According to some studies that have reported follow up for DES after RA, the rates of TLR within 1-2 yeas are < 10%. In some series, compared to BMS, DES also results in lower MACE rates. This is primarily secondary to lower rates of Target Lesion Revascularization (TLR).4,23-25

The ROTAXUS (Rotational Atherectomy Prior to Taxus Stent Treatment for Complex Native Coronary Artery Disease) study compared the effects of RA on moderately to severely calcified vessels prior to DES implantation. There was no difference in MACE in patients who did not undergo RA compared to patients who did receive RA prior to DES implantation.26

However these studies compared procedural and clinical success in cases with and without RA. In the high risk elderly cohort RA has not been compared to medical therapy. In patients who are at a prohibitive risk for cardiac bypass surgery either because of other co-morbidities, frail status or previous cardiac bypass surgery and not responding to medical therapy, coronary angioplasty and stent implantation remains the only treatment options. Given the increased angiographic complexity often found in this subset of patients, rotational atherectomy remains and important tool and according to our experience can be utilized safely to facilitate the procedure.

It is important to have exhausted medical treatment options so as to justify the intervention. It is also imperative to use meticulous technique to limit the risk of complications.

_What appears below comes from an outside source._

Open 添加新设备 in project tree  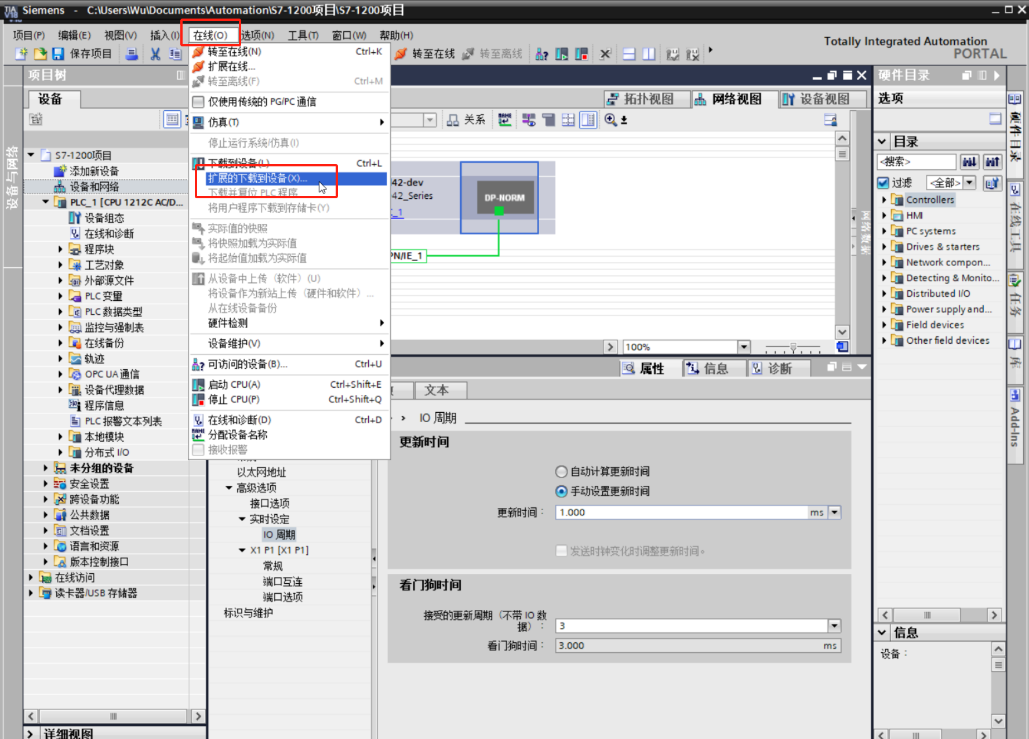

Rotational atherectomy remains essential tool facilitating procedural success in treatment of calcified complex lesions. In our experience it remains a useful and safe tool in treating the “No Option” patients that have complex coronary artery disease, high syntax score and neither candidates for cardiac bypass surgery nor responding adequately to medical therapy.

Acknowledgments

None.

Conflicts of interest

There were no financial interest or conflict of interest.